[stdlib-sig] standardizing the deprecation policy (and how noisy they are)

nathan binkert nate at binkert.org
Mon Nov 9 06:25:48 CET 2009

>> (Another argument to think about: if you download and install some 3rd
>> party code, deprecation warnings about that code are *only noise*
>> since they are not yours to fix. Warnings in a dynamic language work
>> very different than warnings in a compiled language.)
> That's very true. Until Mercurial caught up to Python 2.6 the sha/md5
> warnings were very annoying. I actually modified my copy to turn them
> off myself.

I too find this sort of thing very annoying.
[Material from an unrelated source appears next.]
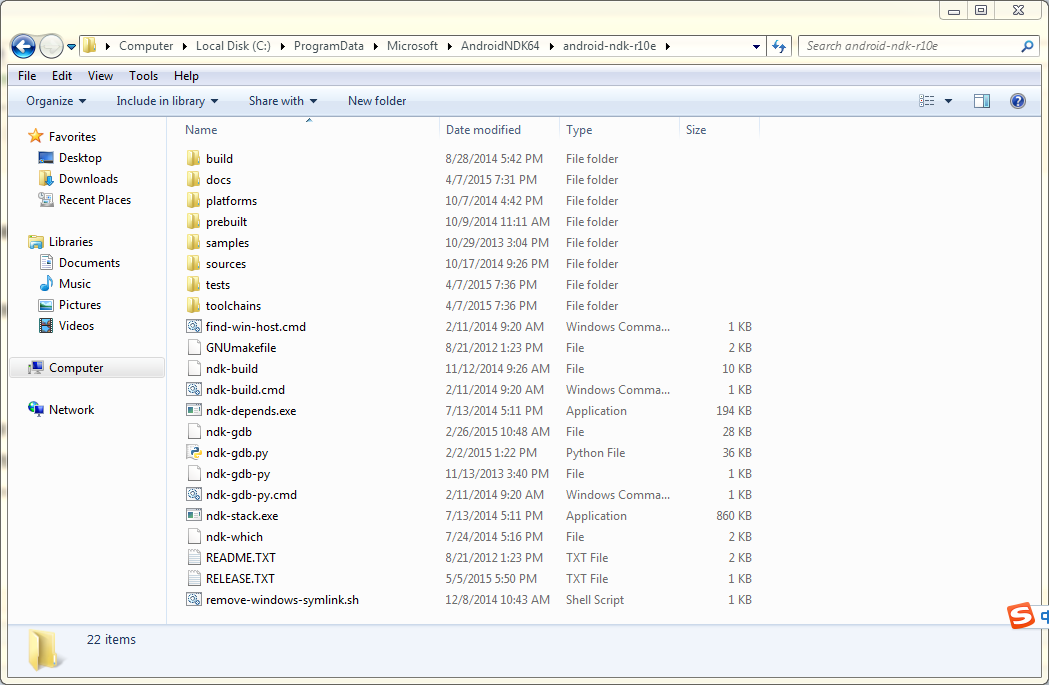Open the View menu

(x=100, y=76)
Perhaps we should teach
people to install their programs with
#!/usr/bin/python -W ignore

This way pending deprecations are on by default, but people that
install programs will not have them.

Even better would be some sort of "release mode" argument (e.g. "-R")
to python.  That could turn off pending deprecation warnings and
perhaps other things that fall into a similar category (maybe to allow
an app developer to choose between tracebacks or not depending on the
value of this flag).    Still better if setuptools knew about the
release mode so developers would not use it and get the warnings, but
people installing it would.

I have no idea how this would be done in windows.

I'm not offering patches though, so I'll shut up now.